Erlerin yönergeler ve idari emirler hilafına güneş altında uzun süre bekletilmesi emrini kim verdi? Bu emri yönergeler ve idari emirler hilafına kim uyguladı?
Emri vermeyenler dahil; tüm sıralı amirler, hatta tüm rütbeli personel erlerin güneş altında uzun süre bekletilmesini tespit etmedi mi? Etti ise reaksiyon gösterdi mi?
Birlik Komutanı erlerin uzun süre güneş altında kalmasının neden olabileceği sağlık sıkıntılarını öngöremedi mi? Bu durum komuta ve sevk idare zafiyetini göstermiyor mu?
Birinci Basamak Sağlık Merkezinde bulunan tabipler olumsuz meteorolojik şartları takip ederek personele olabilecek etkileri konusunda Birlik Komutanını ikaz ediyor mu?
Birlikte 'içme suyunun' yetersiz olduğu, askerlerin para ile kantinden su satın almak zorunda kaldığı doğru mu?
Bu doğru ise Deniz Kuvvetleri Komutanlığı dahil sıralı komutanlıklar tarafından lojistik açıdan düzeltici tedbirler neden alınmadı ?
Alay Komutanlığı’nda ilk tıbbi müdahale kim tarafından yapıldı?
Rahatsızlanan erlere yapılan acil tıbbi müdahalenin 'müdahale mevki - zaman - olay çizelgesi' nedir? Yapılan 'acil tıbbi müdahale' yürürlükteki sağlanması gereken standartlar çerçevesinde değerlendirildi mi?
TSK’nın çok daha zor coğrafi ve harekat şartlarında görev yapan birliklerinde dahi yaşanmayan bu üzücü ve olumsuz sonuçların, şehrin merkezindeki bir askeri birlikte yaşanması kapsamlı bir komuta zafiyetini ortaya koymakta mıdır?''
“ŞEHİR MERKEZİNDE BİLE BU TÜR KAYIPLAR YAŞANIYORSA…”
Bağcıoğlu, İskenderun gibi şehir merkezine yakın ve görece daha uygun iklim şartlarına sahip bir bölgede böyle bir olayın yaşanmasını, komuta zafiyeti olarak nitelendirdi.
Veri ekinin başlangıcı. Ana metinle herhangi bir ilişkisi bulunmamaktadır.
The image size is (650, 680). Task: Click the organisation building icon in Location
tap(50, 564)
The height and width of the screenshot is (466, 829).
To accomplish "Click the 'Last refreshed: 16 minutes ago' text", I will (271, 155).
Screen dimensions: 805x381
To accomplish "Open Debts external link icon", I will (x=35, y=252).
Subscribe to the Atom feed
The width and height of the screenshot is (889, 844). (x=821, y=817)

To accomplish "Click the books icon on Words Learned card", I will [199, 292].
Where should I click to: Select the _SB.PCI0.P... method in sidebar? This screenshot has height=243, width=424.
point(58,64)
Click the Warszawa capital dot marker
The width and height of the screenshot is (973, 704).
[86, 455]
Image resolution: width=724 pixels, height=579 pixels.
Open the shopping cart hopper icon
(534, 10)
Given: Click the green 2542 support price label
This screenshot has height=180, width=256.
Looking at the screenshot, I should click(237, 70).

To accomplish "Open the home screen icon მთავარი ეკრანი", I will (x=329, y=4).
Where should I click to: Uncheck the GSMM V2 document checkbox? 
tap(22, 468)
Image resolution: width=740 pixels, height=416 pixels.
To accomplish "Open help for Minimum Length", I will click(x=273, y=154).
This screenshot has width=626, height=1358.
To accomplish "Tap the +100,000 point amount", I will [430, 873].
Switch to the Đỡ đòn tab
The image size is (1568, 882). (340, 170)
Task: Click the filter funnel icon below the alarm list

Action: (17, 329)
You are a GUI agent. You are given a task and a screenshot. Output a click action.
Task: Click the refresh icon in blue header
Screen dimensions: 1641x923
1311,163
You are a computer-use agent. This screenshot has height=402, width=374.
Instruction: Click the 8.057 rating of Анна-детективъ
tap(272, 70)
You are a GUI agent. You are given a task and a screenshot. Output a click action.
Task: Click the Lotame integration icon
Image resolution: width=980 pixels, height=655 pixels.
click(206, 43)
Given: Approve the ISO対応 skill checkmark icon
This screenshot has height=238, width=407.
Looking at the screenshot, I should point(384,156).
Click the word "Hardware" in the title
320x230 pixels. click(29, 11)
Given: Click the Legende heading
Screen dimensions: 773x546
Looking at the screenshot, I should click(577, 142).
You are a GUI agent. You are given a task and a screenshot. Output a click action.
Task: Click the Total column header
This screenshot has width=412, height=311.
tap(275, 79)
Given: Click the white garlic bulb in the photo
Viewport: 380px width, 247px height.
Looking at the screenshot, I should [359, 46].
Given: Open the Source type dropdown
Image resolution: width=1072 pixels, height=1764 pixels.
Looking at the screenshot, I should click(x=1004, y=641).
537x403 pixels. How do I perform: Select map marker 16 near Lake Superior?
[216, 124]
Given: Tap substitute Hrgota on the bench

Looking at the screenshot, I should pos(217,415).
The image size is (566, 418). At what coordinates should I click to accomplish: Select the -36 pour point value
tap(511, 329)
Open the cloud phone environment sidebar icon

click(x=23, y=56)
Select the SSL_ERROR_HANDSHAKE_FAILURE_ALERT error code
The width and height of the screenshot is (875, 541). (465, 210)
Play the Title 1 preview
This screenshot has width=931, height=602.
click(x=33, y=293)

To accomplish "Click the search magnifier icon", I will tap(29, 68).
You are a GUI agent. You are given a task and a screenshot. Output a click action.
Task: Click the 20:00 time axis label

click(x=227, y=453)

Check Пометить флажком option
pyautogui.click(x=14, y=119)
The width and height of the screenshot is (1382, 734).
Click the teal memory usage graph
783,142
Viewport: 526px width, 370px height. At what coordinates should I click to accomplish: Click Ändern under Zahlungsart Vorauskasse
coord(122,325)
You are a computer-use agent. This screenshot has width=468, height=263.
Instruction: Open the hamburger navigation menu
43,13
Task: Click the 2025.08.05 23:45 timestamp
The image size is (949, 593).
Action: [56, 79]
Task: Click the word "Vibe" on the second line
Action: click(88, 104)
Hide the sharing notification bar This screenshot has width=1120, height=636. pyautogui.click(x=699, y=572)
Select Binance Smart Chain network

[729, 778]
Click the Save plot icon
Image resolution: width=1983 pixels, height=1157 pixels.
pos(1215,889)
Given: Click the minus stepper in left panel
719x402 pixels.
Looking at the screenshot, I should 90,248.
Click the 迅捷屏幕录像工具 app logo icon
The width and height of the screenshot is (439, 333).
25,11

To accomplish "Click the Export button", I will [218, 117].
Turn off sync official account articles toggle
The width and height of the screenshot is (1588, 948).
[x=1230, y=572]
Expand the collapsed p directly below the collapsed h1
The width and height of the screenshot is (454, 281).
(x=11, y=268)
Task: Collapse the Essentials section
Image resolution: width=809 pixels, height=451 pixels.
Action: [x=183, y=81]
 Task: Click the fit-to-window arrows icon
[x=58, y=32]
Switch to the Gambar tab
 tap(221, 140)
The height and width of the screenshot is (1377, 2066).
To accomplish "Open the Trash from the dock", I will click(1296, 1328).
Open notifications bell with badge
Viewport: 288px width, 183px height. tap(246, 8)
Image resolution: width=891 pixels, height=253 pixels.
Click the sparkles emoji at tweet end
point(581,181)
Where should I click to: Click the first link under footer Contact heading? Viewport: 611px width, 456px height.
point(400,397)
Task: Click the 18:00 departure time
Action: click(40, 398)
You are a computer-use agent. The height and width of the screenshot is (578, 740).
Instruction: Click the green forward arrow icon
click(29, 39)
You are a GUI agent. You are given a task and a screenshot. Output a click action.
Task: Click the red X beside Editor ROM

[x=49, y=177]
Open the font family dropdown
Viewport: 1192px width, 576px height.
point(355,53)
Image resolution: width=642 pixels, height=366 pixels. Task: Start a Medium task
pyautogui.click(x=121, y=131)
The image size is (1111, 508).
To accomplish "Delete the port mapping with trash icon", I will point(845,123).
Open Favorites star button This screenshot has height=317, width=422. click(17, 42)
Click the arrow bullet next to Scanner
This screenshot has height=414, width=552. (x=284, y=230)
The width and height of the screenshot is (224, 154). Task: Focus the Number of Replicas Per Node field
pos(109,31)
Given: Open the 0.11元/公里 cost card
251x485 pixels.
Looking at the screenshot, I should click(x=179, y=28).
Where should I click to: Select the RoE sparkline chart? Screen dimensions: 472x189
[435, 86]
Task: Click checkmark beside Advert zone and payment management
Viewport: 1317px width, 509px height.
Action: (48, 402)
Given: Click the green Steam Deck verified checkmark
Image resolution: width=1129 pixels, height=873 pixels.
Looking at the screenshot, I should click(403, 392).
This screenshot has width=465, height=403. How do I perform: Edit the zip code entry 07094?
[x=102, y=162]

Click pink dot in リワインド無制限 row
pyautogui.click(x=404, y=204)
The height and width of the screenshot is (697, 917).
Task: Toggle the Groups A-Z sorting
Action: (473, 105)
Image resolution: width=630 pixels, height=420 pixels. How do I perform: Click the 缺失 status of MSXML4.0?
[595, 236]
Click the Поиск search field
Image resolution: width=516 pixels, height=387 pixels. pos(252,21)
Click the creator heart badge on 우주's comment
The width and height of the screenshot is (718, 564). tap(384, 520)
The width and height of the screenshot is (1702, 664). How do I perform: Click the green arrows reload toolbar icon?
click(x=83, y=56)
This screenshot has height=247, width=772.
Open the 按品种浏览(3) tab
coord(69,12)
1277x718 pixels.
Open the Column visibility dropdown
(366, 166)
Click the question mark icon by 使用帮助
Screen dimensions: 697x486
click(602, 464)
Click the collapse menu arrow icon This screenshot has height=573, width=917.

Açıklamasında, TSK'nın çok daha zor koşullarda görev yapan birliklerinde benzer kayıplar yaşanmadığını ifade ederek, İskenderun’daki olayın ciddi bir ihmal ve organizasyon eksikliği içerdiğini savundu.
ASKERİ SAĞLIK VE YARGI SİSTEMİNE YENİDEN DÜZENLEME ÇAĞRISI
CHP’li Bağcıoğlu, açıklamasında sadece olayın aydınlatılması gerektiğini değil, aynı zamanda askeri sağlık sistemi ve askeri yargı yapısının yeniden ele alınması gerektiğini de vurguladı. Kasım 2024’te Tokat’ta yaşanan benzer bir olayla İskenderun’daki durumu karşılaştıran Bağcıoğlu, bu tür kayıpların önlenebilmesi için sistemin baştan aşağı yeniden düzenlenmesi gerektiğini dile getirdi.